Using a mixture of threads and cling film, Tschirky created garments that appear to "seal the body" and become a second skin.
Tschirky directed her model to behave in a way that was "dark and fragile" during the presentation, directing her to the video work Acceptance by Bill Viola for inspiration.
Oksana Anilionyte, who was previously involved in MIT's BioLogic textile project, presented a collection based on the relationship between the body and materials.
Titled Fluid Sense, the collection was developed through Anilionyte's extensive research into liquid-based materials.
A one-shouldered lilac- and orange-coloured top that looked as if it had been poured over the model was made from polymer-based fluid prints.
"[Fluid sense is] the feeling of wearing liquid clothes," Anilionyte told Dezeen. "Body temperature and natural perspiration stimulate polymer-based fluid prints that adapt to human body shapes and become a second skin."

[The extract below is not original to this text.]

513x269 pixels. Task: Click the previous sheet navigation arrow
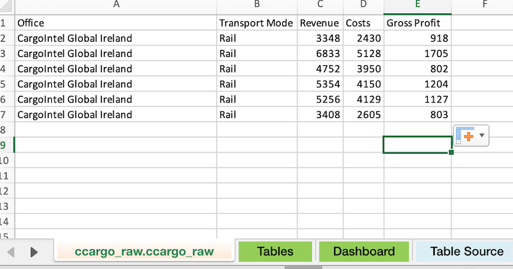click(x=11, y=252)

"Liquid material shifts into a new form of textile that has a strong relation to the body."
Mao Tsen Chen
For his collection, Mao Tsen Chen decided to switch the roles of animals and humans, exploring what would happen should animals start taking materials from us.
"Us wearing real fur is like taking an animal's skin or clothes, so when animals start to fight back, they start to take our skin from us," Chen told Dezeen.
Using faux fur, chenille yarn, polyester, cellulose yarn and cotton, he created an extravagant coat with different layers of texture and volume.
Niels Gundtoft Hansen
Danish menswear designer Niels Gundtoft Hansen reflected on his childhood skating in Copenhagen to create oversized garments using heat-pressed tarpaulin.
"I grew up skating the wet streets of Copenhagen in a cold and yet isolated Nordic landscape," he said. "All my life I've been physically connected to tactile and rough environments."
He chose to express these qualities through a visual language he describes as "naive and goofy".
"I tell the story of lost kids hanging out by the industrial docks," he continued. "Vandalism is the agenda and their uniform is metamorphosed by the oil sea, wet asphalt and rusty containers."
Bouyez-Forge aimed to blur the lines between fashion and mechanics when he created a glossy, green womenswear item from scrapped pieces of a motorcycle.
"The outfit is almost like a mode of transport," he told Dazed & Confused. "Maybe it could take you to another land, another dreamscape."